I loved my single life.

I worked in Honolulu for the Hawaii Visitors Bureau for seven years. My friend Peggy Kainuma had gone to business school with me. She and i had planned to move to New York together, but when the time came, she hadn't saved enough money, so we agreed she'd join me later. George Peabody, who had a PR firm in New York, was passing through Hawaii on his way to visit an account in the Philippines and asked my bosses who he might hire and they recommended me. I left Hawaii on March 15, 1952. My boss' wife, who was from Scarsdale outside New York, let me borrow her camel hair coat, which she didn't need in Hawaii. After I arrived in New York, I had it cleaned and sent it back to her.

At first I looked for jobs with transportation companies, figuring I might be able to get reduced-price tickets, but I wound up going to see George Peabody, and he hired me. His offices were across from the Waldorf Astoria Hotel. Through my work connection with the Philippine Association, I met my friend Kiching, who was an accompanist for her cousin, a mezzo-soprano named Conchita Gaston. They wound up moving back to the Philippines. Their family was rich; they owned plantations, although not as big as McBride. Rich people.

About three months after I arrived in New York, I met Peggy in Buffalo, where her sister was, and she came to live with me. She went home after a year and a half. She said, "Next time, I'll come to the west coast," but she came back to New York.

I loved that life -- here was so much to do! We went to lots of plays and concerts, and movies when it was hot (to take advantage of the air conditioning). We'd come home at 2 o'clock in the morning. At first, we lived on the west side, at 85th Street, a block from Central Park. The west side was more exciting, with lots of stores and restaurants. The east side was more tony. It was good fun! We lived next door to my brother Tom and his wife Mildred. We'd take turns cooking. Mildred was a hairstylist and always cooked dinner on Wednesday, which was her day off. A couple named Mary and Bill Kochiyama used to invite all the Hawaii kids. I'd always take them a can of coffee because they had to many visitors. I met lots of Hawaii kids, expecially after I moved uptown to 109th Street, near Columbia University.

New York was safe in those days. My friend Shirley's uncle, who was a city bus driver, used to pick me up at 125th Street and take me to his house in Queens. I stayed over there my first Thanksgiving in New York. Shirley had been a nurse, and had a real mean figure.

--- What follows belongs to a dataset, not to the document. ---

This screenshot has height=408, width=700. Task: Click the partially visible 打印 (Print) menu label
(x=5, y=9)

I had lunch with my friend Ruth every day. She had a laugh that would make her turn red in the face. Americans didn't usually do this, but because she was European, we'd hold hands when she walked. When she married a Portuguese student, she kept it a secret at work -- she didn't want them meddling in her private life.

After I moved to 58th Street, my sister Tomie came and lived in a women's dorm -- like the YWCA, but not the Y. She came and visited me in the hospital when your sister was born. She stayed in New York about two years, then she went back to Hawaii and wound up moving to San Francisco.

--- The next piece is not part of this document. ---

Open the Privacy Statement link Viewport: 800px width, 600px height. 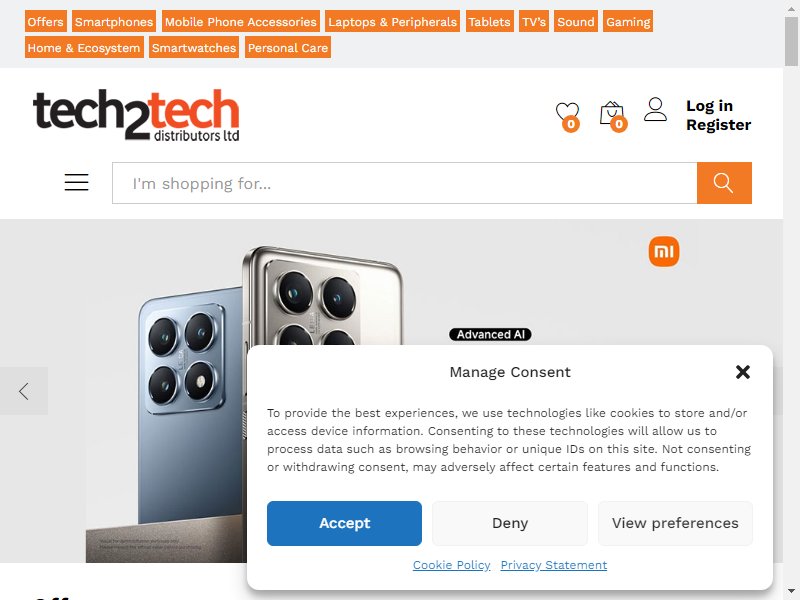click(554, 565)
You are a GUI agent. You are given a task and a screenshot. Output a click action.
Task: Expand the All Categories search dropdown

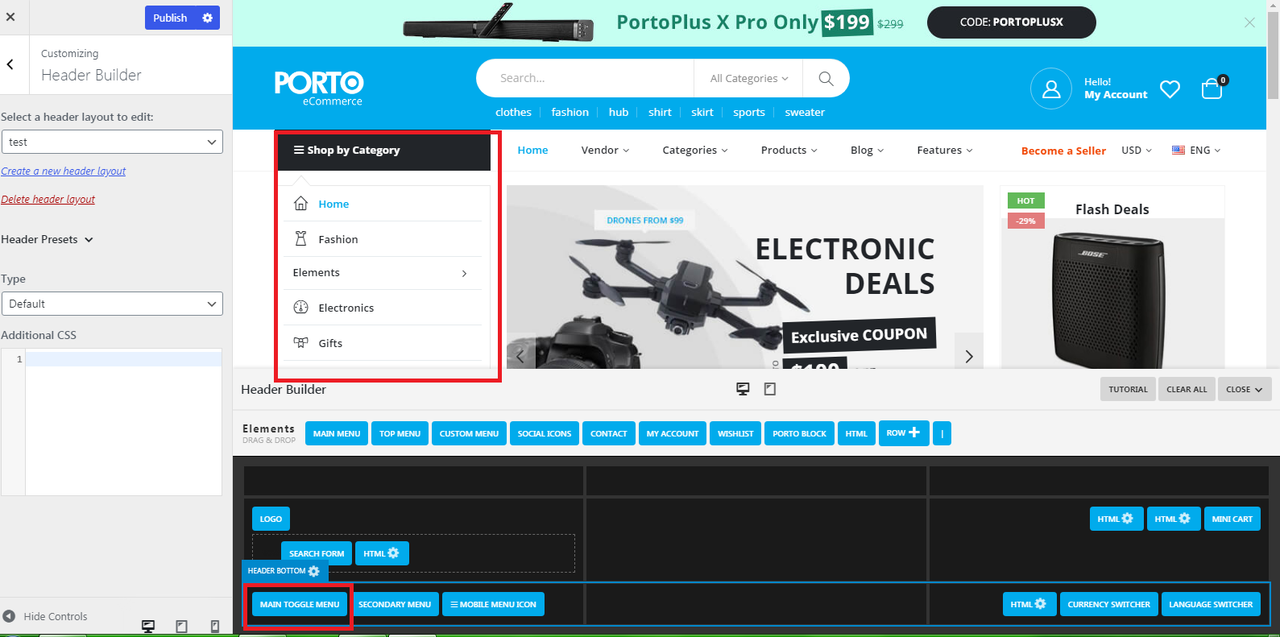[749, 78]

She'd been married to the son of a family my parents knew from back in Japan. His father came to my parents and promised they'd take good care of her. Old Japanese style, a new bride was like a servant, and my parents worried because she wasn't well. As part of her dowry, they gave a washing machine, which most people didn't have back then. Her husband was nice, but her mother-in-law and grandmother-in-law were hard to get along with. Once she came home or a visit and told my parents, "I'm not going back." She'd been married about two years. My oldest sister Chiyoko worked in a store that had a lunch counter, and Tomie's ex-husband came in and asked after all of us by name except her, so my sister volunteered that she was doing fine. He wound up marrying one of Tomie's friends.

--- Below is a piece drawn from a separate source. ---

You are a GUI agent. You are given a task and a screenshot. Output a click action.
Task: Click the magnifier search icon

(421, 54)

Although he never spoke of it, I think my father was very angry with that family. My parents treated us as if we could do no wrong. Once a woman had a piece of firewood and was ready to hit her child with it. My mother snatched it away and hit her. "Does that hurt?" she asked. "You're bigger than your child!" Later she felt sorry and took the woman some cans of fruit as a gift. The woman said, "No, I want to thank you for what you did."